MATERIALS PROVIDED:

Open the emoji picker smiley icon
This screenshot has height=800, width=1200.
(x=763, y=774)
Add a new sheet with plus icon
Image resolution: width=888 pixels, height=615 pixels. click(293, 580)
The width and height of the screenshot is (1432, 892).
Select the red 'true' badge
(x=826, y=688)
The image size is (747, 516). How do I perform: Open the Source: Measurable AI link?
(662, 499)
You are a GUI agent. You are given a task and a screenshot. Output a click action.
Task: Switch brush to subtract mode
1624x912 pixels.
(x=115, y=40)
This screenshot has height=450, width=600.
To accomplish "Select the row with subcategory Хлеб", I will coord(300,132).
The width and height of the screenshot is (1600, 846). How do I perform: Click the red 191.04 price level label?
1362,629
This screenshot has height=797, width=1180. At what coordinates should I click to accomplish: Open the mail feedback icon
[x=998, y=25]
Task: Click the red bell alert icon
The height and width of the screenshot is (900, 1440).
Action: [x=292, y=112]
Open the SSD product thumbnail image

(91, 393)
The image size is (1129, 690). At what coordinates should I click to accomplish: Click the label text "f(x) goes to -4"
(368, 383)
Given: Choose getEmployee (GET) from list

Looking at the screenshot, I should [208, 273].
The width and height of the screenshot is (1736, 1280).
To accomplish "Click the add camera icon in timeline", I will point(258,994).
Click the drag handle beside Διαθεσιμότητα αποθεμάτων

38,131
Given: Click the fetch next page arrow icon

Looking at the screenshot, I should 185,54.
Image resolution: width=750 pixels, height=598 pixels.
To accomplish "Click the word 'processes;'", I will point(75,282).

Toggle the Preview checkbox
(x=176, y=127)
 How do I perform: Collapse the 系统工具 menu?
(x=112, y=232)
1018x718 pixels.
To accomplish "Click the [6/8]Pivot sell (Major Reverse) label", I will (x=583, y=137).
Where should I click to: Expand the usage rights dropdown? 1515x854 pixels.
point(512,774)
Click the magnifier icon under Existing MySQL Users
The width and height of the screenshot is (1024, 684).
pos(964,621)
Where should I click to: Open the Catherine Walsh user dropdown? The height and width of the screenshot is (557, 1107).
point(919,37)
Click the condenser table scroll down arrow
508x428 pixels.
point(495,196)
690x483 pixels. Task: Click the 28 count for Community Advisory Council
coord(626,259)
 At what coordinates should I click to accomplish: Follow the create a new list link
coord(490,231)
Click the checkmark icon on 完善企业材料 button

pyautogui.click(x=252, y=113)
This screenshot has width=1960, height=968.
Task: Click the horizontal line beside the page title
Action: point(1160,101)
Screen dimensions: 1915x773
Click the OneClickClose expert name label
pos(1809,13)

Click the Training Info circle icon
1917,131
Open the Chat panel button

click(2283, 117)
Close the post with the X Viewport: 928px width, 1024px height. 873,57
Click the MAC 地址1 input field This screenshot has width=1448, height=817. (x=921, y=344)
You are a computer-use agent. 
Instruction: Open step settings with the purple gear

WHAT THE EXERCISE ASKS: Given the word "agent", show every line of the records that contains it.

SOLUTION BELOW:
You are a GUI agent. You are given a task and a screenshot. Output a click action.
You are a computer-use agent. 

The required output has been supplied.